(Records from a data source)
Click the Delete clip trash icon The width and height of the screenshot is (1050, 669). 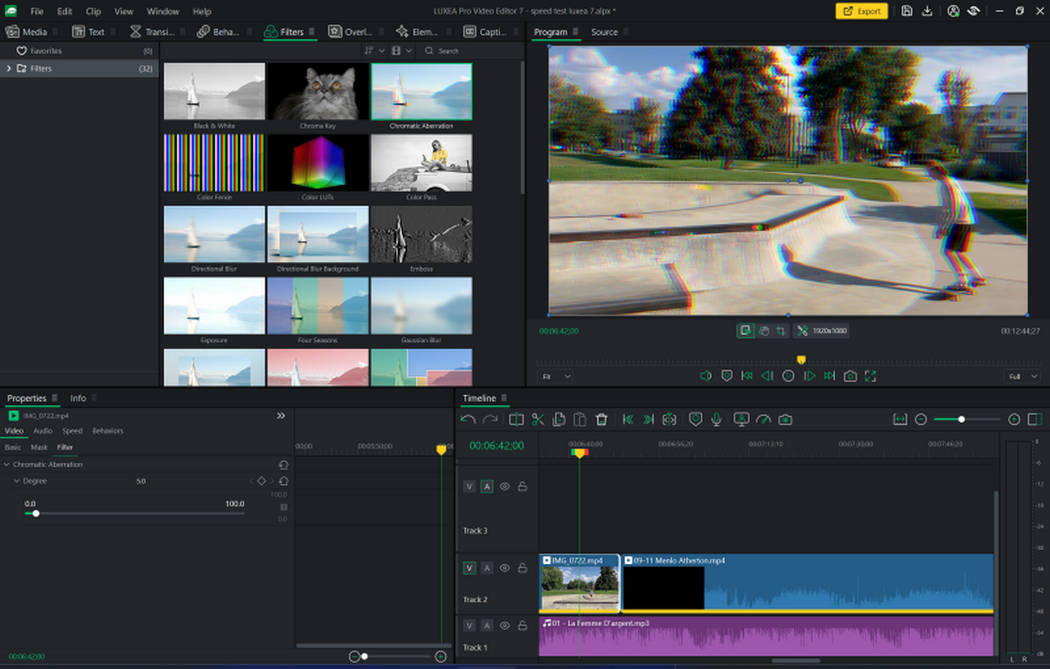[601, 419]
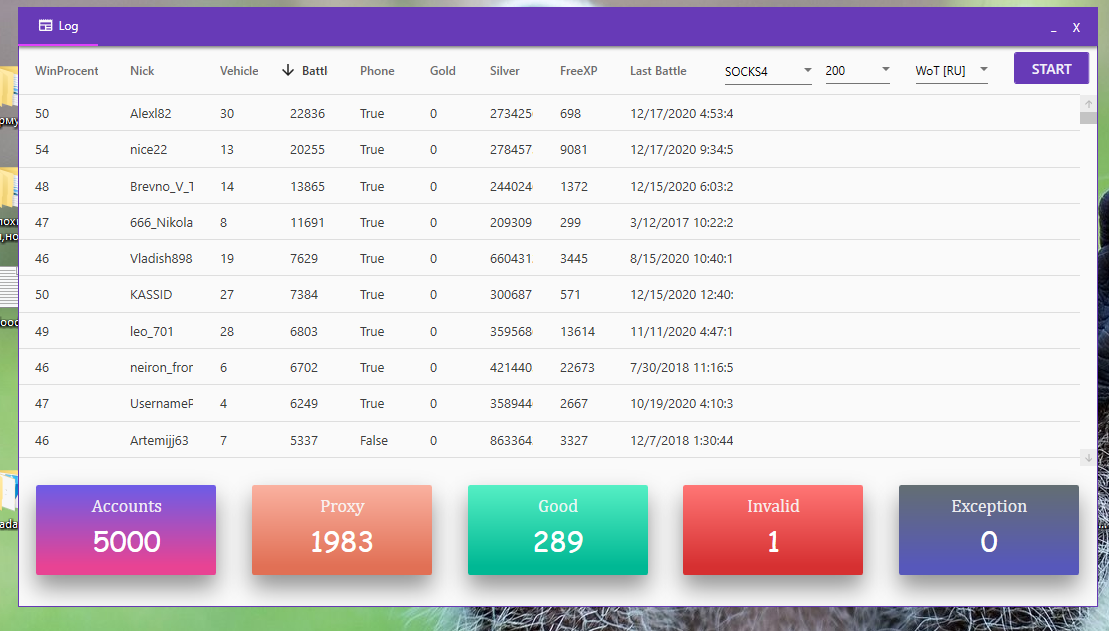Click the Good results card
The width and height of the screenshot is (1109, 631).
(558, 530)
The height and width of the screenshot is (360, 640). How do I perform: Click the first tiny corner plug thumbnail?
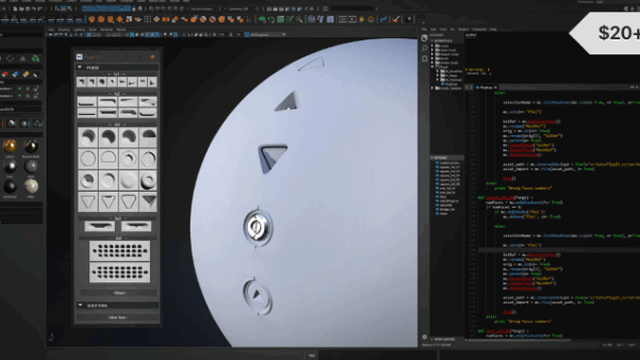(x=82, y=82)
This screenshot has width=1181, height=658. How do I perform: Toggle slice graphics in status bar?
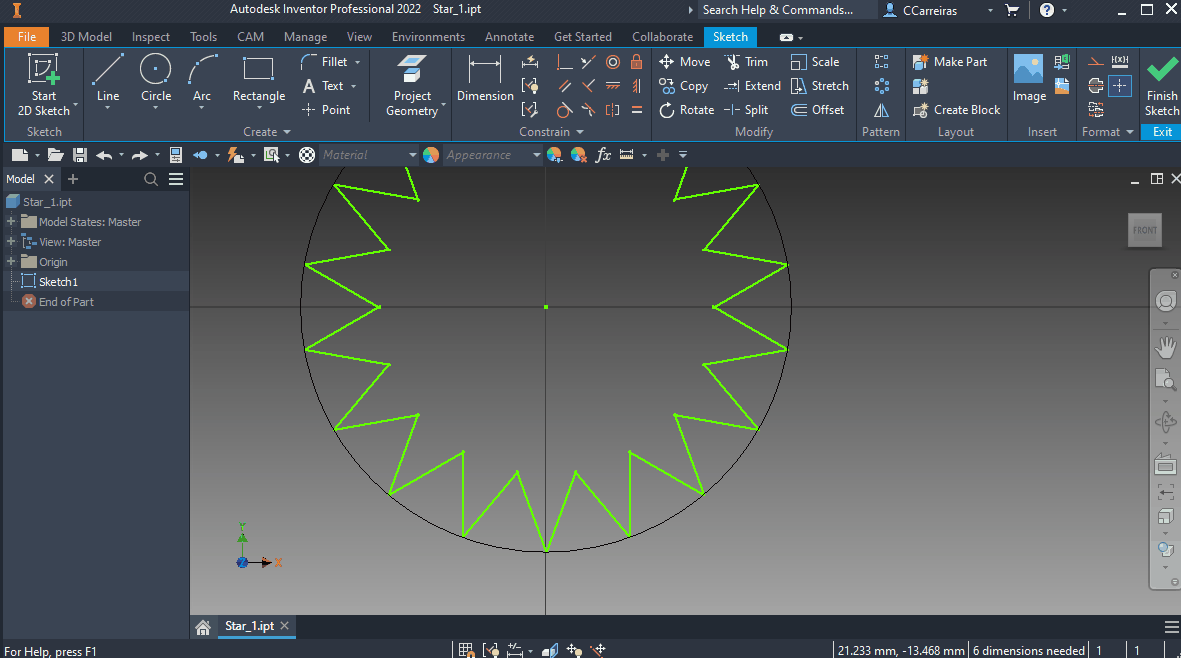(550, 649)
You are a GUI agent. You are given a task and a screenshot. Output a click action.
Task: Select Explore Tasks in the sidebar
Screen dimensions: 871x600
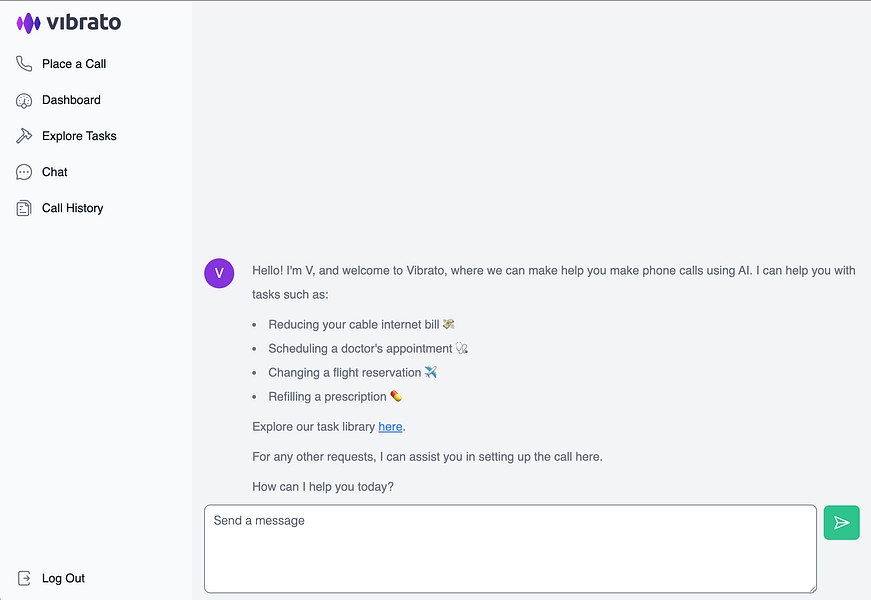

The task:
Please copy the lines above, starting at the one that holds "You are a GUI" and stopping after the last line, exactly as they appear and minus the pictures.

Answer to the problem:
You are a GUI agent. You are given a task and a screenshot. Output a click action.
Task: Select Explore Tasks in the sidebar
Screen dimensions: 871x600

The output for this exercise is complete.